À l’adresse des médias qui l’acculaient littéralement au sortir de son audience le 17 octobre avec le ministre des Affaires étrangères, Basile Ikouébé, avec lequel il avait discuté de la situation créée par l’enlèvement de soldats congolais chez eux, à Kimongo, l’ambassadeur d’Angola au Congo, Fernando Pedro Mavunza, a estimé que la presse grossissait les faits. Il ajoutait que Brazzaville et Luanda ont toujours entretenu de bonnes relations, renforcées par l’intégration régionale. Ce qui est vrai. En outre, les Congolais comme les Angolais retiennent aussi cette solidarité sous-tendue par leur histoire commune. On pourrait recourir aux symboles de cette amitié en rappelant, par exemple, que l’aéroport international de Pointe-Noire, capitale économique du Congo, porte le nom du père de l’indépendance angolaise, Antonio Agostino Neto, et que de nombreux établissements de l’enseignement public à Brazzaville portent ce même nom.
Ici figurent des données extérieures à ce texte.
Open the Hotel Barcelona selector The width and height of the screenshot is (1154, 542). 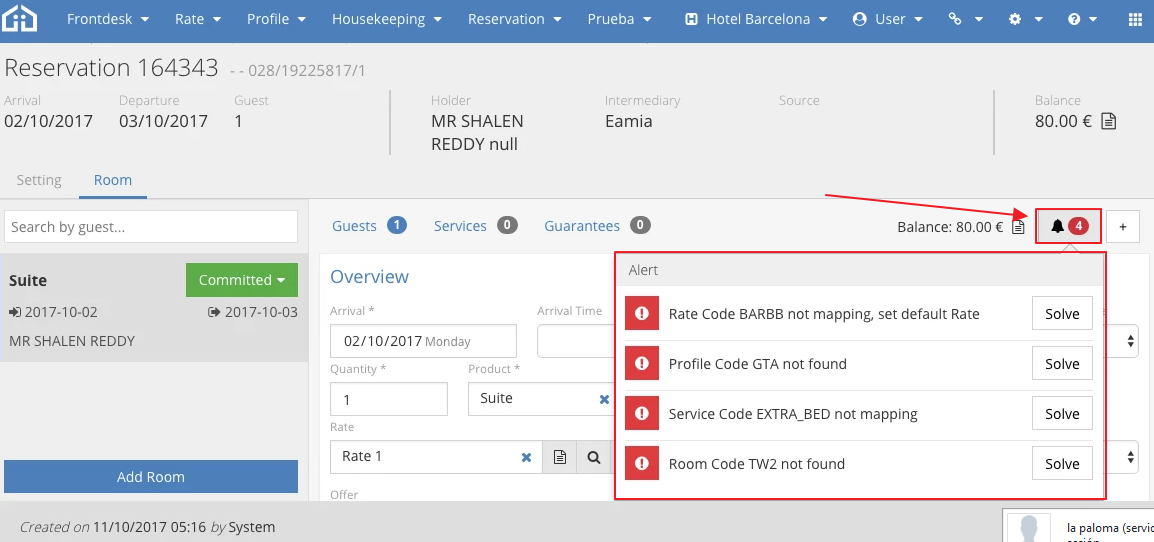click(756, 19)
Le 18 octobre, le soulagement était grand de ce côté-ci, lorsque fut annoncée la libération de la quarantaine de soldats congolais par les troupes angolaises installées à Cabinda, au terme d’âpres pourparlers entre les deux parties. Il demeure que la pilule a eu du mal à passer ici, dans la mesure où, depuis toujours, le Congo et l’Angola ont évité que se produise entre eux ce genre de traquenard. En apparence, pour montrer que cet incident était anodin, les officiels des deux pays, qui auraient pu produire pour la gouverne de leurs concitoyens une communication expliquant les tenants et aboutissants de l’accrochage de Kimongo, sont restés à quia.

Comme souvent, radio-trottoir a pris la relève pour recréer le monde en parlant de contentieux lointains non résolus entre Brazzaville et Luanda, en tournant et retournant sans étayer le propos les accords pétroliers sur le puits de Lianzi, pour lequel un arrangement exemplaire portant sur le partage à parts égales des ressources générées par l’exploitation de ce gisement avait été trouvé entre les deux gouvernements. Chacun sait ce qu’est la rumeur : elle prospère sur un terrain défriché qui ne comporte aucune borne, ou sur un champ en jachère dont personne ne revendique la propriété.

Par-delà ces rumeurs invraisemblables, les paroles entendues à Brazzaville durant cet épisode rocambolesque ont éveillé les souvenirs des années passées. L’Angola n’était pas encore ce qu’il est devenu aujourd’hui et sombrait dans une guerre d’occupation que le Congo-Brazzaville prenait fait et cause pour lui jusqu’à son indépendance, le 11 novembre 1975. Déchiré à son tour par un conflit civil meurtrier, le Congo-Brazzaville reçut de l’Angola un appui décisif qui, quoi que l’on dise, permit d’abréger la souffrance des populations civiles. Personne ne comprend dès lors qu’un tel pacte d’amitié et de solidarité soit menacé d’implosion du jour au lendemain. Personne ne s’explique le fait que, n’eût été la retenue salvatrice des soldats congolais qui ont laissé faire, les armes auraient peut-être pris le dessus, du sang aurait été versé.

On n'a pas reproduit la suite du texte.